ASSIGNMENT: Copy each line of the material in which the word "label" appears.

-*-*-

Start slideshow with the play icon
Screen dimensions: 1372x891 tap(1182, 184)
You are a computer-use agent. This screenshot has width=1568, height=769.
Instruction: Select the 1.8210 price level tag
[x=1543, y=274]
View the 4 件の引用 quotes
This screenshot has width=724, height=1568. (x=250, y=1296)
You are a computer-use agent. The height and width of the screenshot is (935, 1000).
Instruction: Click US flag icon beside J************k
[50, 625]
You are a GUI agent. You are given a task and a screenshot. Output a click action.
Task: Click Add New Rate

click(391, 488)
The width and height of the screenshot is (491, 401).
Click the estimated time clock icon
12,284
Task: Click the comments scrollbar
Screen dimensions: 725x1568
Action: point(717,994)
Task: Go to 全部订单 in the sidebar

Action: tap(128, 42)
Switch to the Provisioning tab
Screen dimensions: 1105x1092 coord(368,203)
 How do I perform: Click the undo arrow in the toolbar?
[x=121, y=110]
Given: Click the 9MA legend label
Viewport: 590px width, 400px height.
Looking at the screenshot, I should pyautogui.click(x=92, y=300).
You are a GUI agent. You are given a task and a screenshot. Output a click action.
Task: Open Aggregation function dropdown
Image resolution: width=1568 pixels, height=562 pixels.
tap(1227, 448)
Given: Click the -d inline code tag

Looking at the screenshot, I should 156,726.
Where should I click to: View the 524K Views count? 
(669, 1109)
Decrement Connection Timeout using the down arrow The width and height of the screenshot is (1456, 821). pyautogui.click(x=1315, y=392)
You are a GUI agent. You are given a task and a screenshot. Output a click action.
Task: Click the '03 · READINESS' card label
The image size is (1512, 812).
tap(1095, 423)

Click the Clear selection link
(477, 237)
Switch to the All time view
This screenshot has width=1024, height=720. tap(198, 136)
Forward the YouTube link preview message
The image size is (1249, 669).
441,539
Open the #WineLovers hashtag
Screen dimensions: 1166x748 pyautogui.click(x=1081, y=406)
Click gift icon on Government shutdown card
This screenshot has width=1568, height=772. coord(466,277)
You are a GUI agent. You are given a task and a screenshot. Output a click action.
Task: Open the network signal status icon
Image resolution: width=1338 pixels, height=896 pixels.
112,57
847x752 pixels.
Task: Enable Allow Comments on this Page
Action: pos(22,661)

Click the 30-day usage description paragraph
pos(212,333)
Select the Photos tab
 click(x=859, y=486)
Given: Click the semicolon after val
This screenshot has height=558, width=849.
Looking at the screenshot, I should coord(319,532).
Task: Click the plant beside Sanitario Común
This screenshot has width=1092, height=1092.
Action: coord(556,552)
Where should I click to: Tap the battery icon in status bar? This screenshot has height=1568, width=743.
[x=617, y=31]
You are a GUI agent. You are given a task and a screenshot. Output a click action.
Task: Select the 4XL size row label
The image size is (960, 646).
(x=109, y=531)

-*-*-

ANSWER FOR THIS EXERCISE:
Given: Click the 9MA legend label
Task: Click the '03 · READINESS' card label
Task: Select the 4XL size row label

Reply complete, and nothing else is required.